While this show was lacking the JJ Watt and Mayor Parker guest spots of their previous performance -- I'm guessing Watt was milling around behind the scenes, as he was name-dropped onstage numerous times -- the duo still gave a high-energy set, and hardly seem to be slowing down. Given a chance to expand that set a bit more than at the host of festivals they've been playing all year, the Seattle duo used their first major arena gig in Houston to show just how far they've come in such a short period of time.

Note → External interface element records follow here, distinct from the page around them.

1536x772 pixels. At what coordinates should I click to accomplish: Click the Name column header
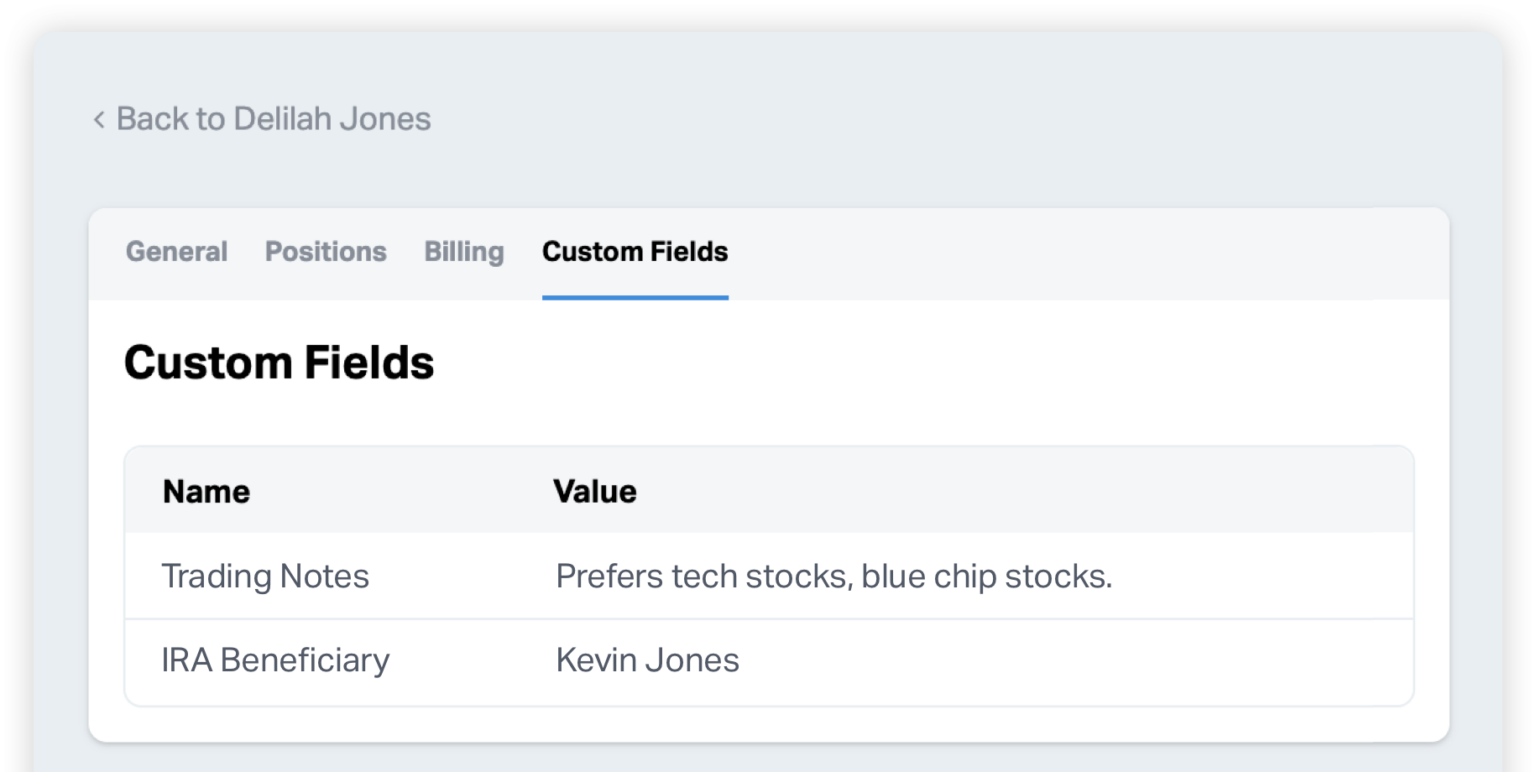pyautogui.click(x=206, y=491)
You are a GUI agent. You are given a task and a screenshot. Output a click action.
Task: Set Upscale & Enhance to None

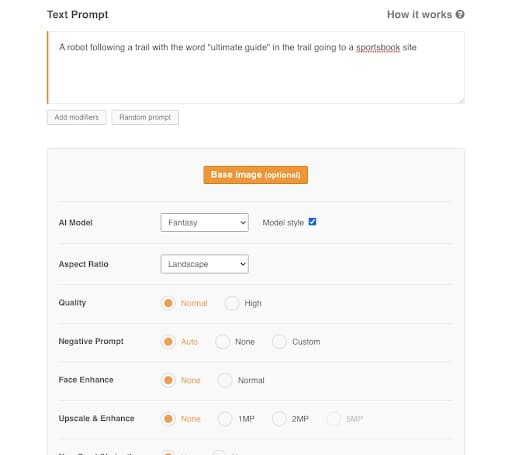coord(168,419)
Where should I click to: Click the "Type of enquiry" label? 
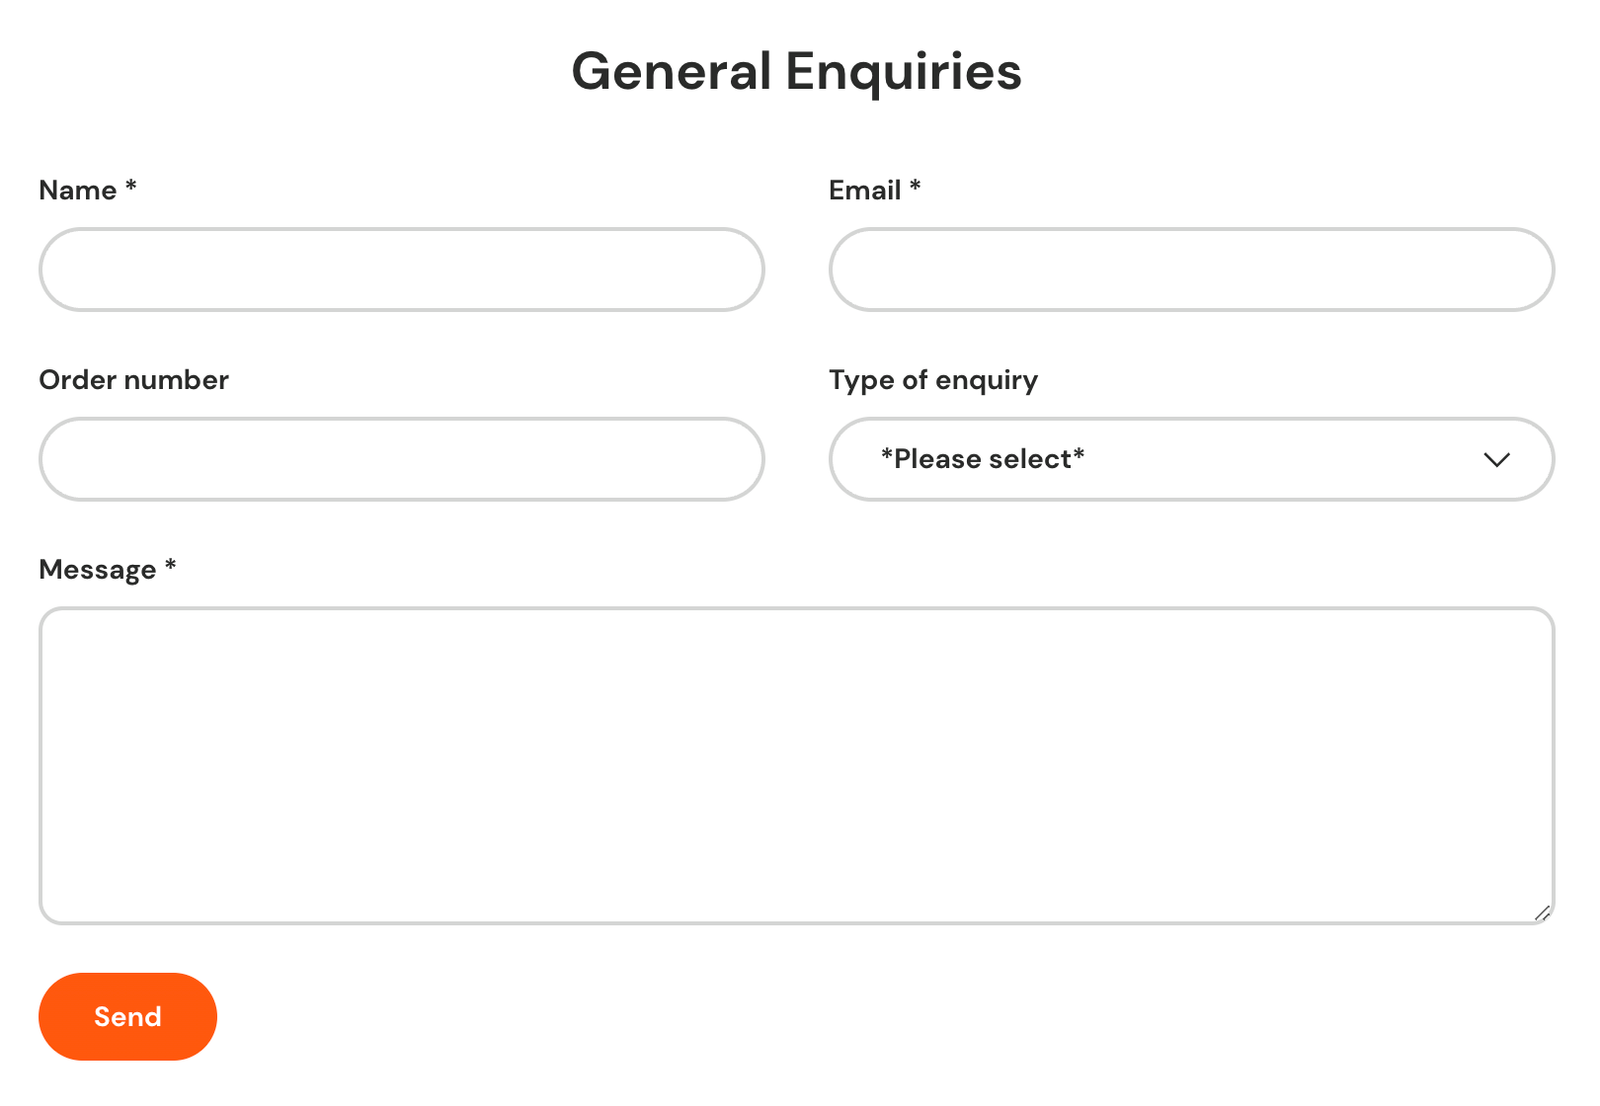[x=933, y=380]
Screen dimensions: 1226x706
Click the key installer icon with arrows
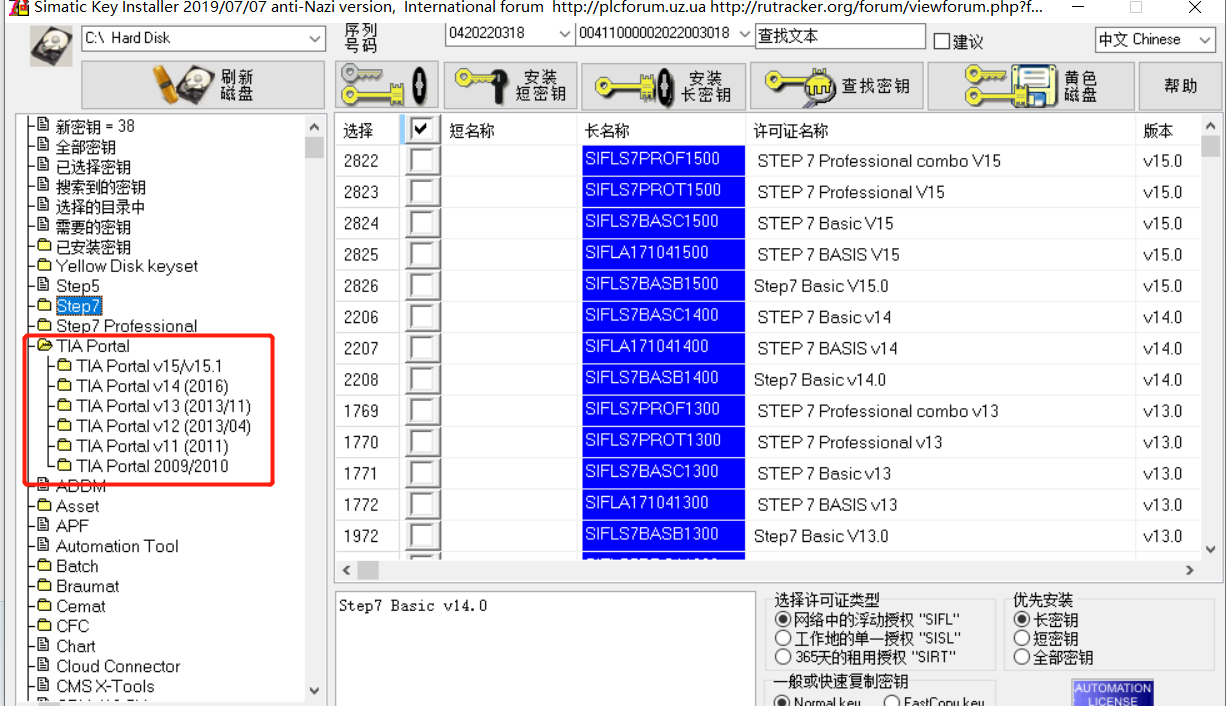(x=387, y=85)
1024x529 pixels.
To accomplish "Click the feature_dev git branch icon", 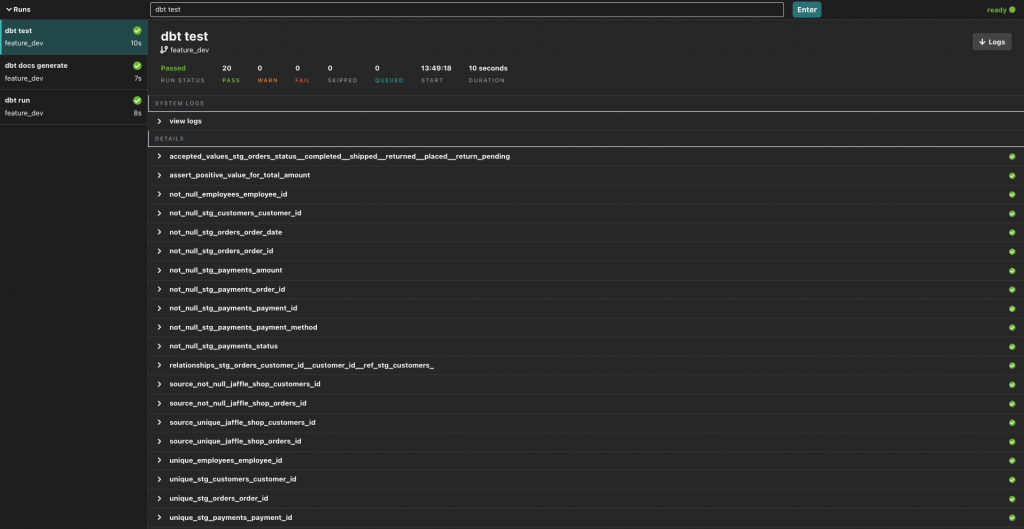I will pos(164,50).
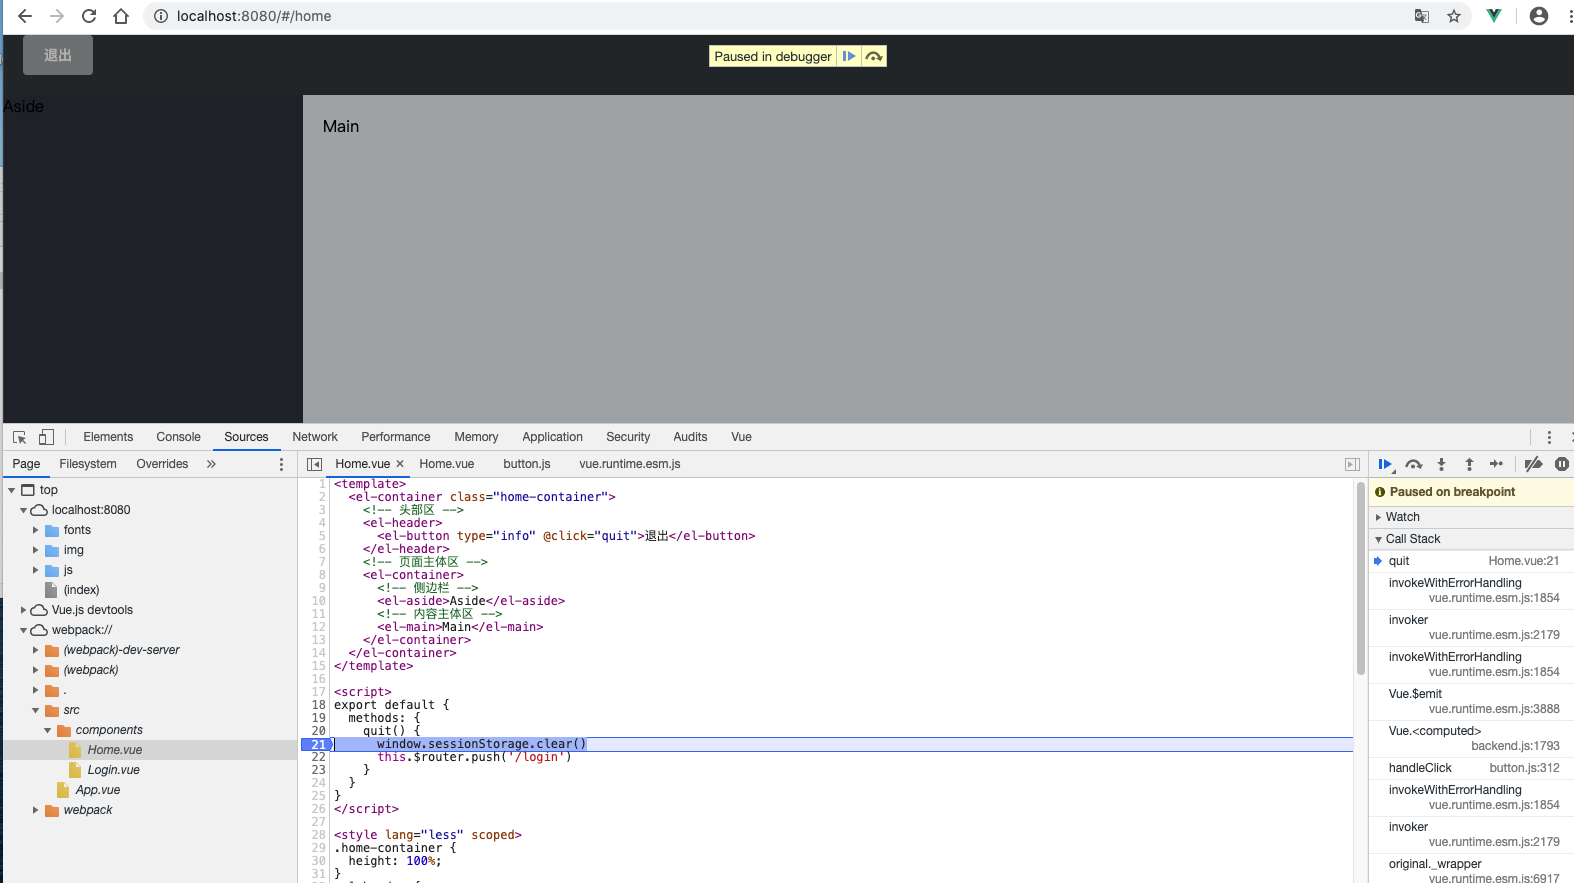The image size is (1574, 883).
Task: Switch to the Network tab
Action: pyautogui.click(x=314, y=437)
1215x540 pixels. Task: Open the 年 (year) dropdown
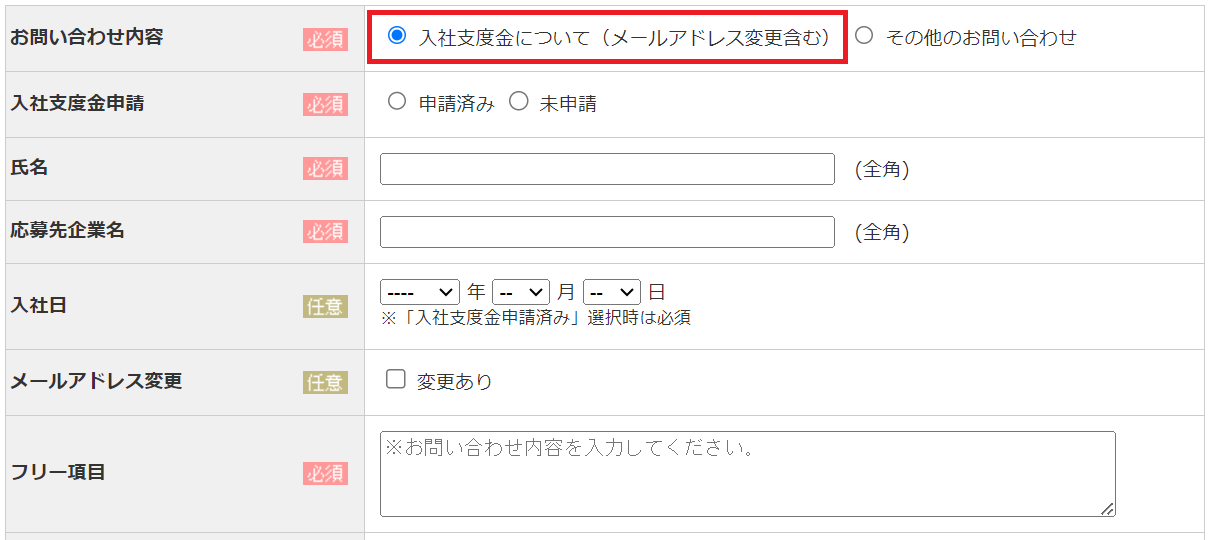tap(420, 292)
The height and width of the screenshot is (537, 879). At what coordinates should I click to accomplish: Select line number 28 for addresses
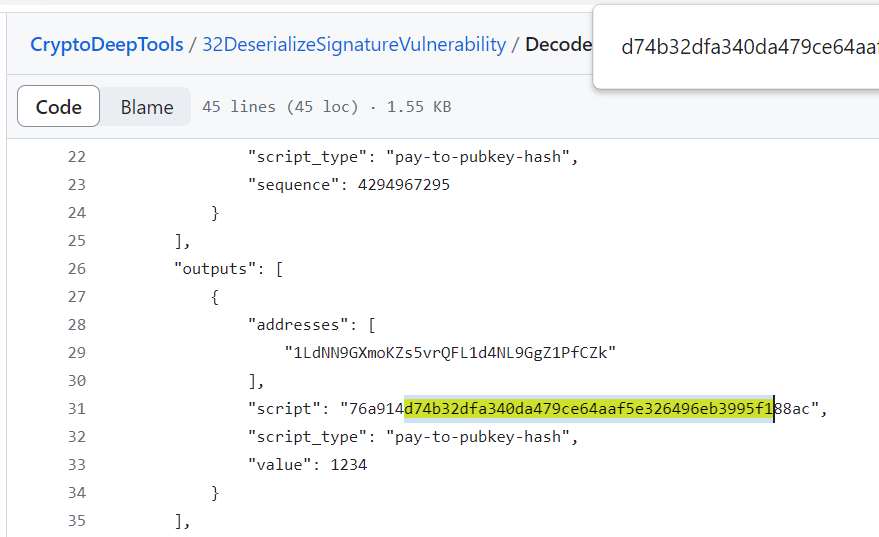pyautogui.click(x=77, y=325)
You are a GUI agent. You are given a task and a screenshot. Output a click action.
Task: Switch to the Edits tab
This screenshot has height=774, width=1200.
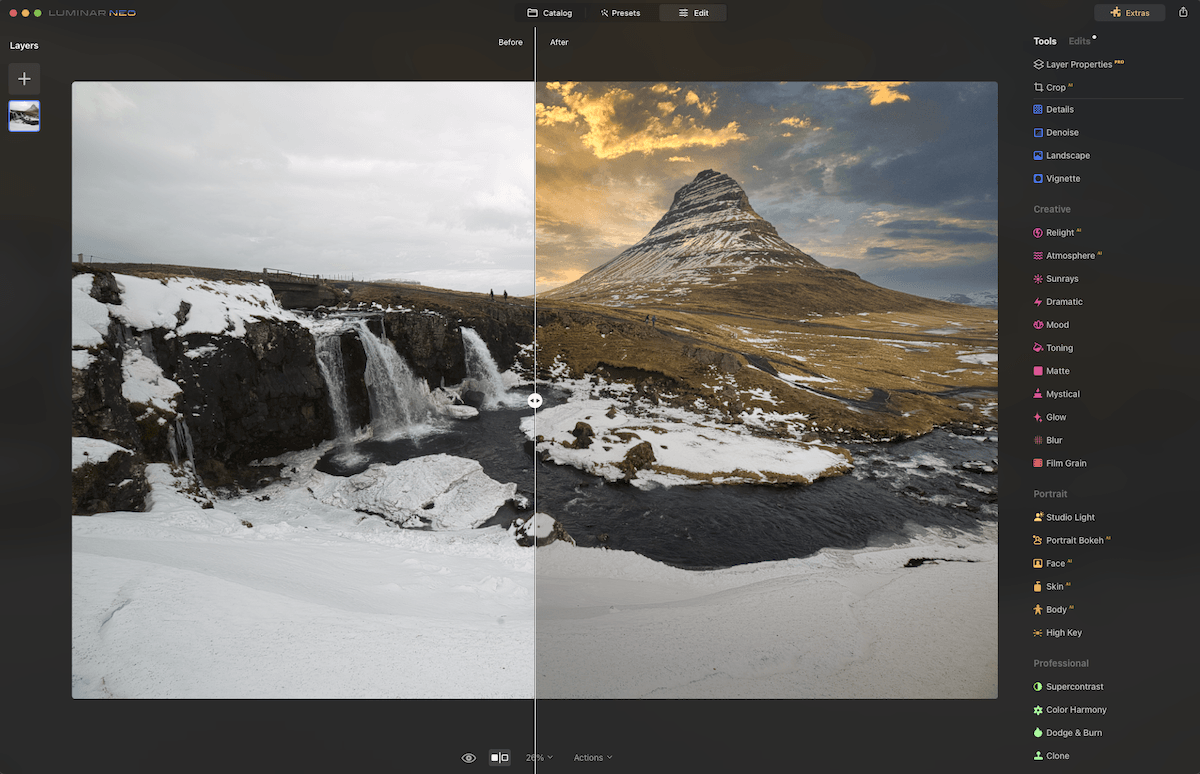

It was an odd trio of acts set to perform on what's being called "The Heist" tour, which took its name from their platinum-selling independently released 2012 debut LP. Joining the duo on the road are free-thinking Brooklyn hip-hop artist Talib Kweli and up-and-coming Mississippi rapper Big K.R.I.T. While the three artists didn't really seem to mesh on paper, I think the event came off quite well, melding the three very different fanbases together for a quality night of music.
Unfortunately I didn't catch Big K.R.I.T., but the room seemed to be buzzing at the beginning of Kweli's set, so I'm sure he did a good job of hyping up the kiddies who got there early to secure their front-row spots. Talib Kweli is and will always be one of the best MCs in the game, with hits for days that were apparent during his short but sweet set. "The Blast" was introduced by a quick cover of Mos Def's "Umi Says," propelling his fans in the audience to hope for a one-off Black Star reunion right there in front of them. Sadly Yasiin Bey (what Mos Def calls himself these days) didn't show up, but at least Kweli could celebrate his part-time partner in crime with the tune.
It's certainly been quite the year for both Macklemore and his prized beatmaker Lewis. To call them an overnight success is an understatement, and ever since they entered people's ear sockets with the still-charming "Thrift Shop" barely a year ago, they've literally been everywhere.
They've performed all across the world, won major award after major award, and had the chance to spread their music and message on a much grander scale than they assuredly ever thought they'd be able to. They weren't that one-trick pony many at first mistook them to be, and now have stepped so far out of the shadows that you're going to need your sunglasses the next time they're around.
Granted, it was a bit misleading to feed the world the hooky "Thrift Shop" as their first single. Although you could argue that it was the root to their success, it's the only song that sounds anything remotely close to that on the album, or touches on similarly lighthearted material. Their next two singles, the instant chart-toppers "Can't Hold Us" and "Same Love," all of a sudden found them promoting a much stronger and more serious message about unbiased equality.
It's a far cry from the two of them goofing off at a Goodwill, but everyone seemed to eat the new direction up, eventually leading them to where they are today: selling 5,000-plus tickets at an odd venue in the south side of Houston on the eve of a major holiday. If it was a Friday in the summer, the place would've been doubly packed; not bad for some guys that were playing to rooms of 200 less than two years ago.
The performance itself was good. I think their shtick has mostly worn off on me, but I'm also under the unfortunate circumstance of having seen the exact same show three times in the past six months. Still though, when they told me to wave my hands, I waved my hands, and you can rest assured that I was singing along with everyone else during the hits.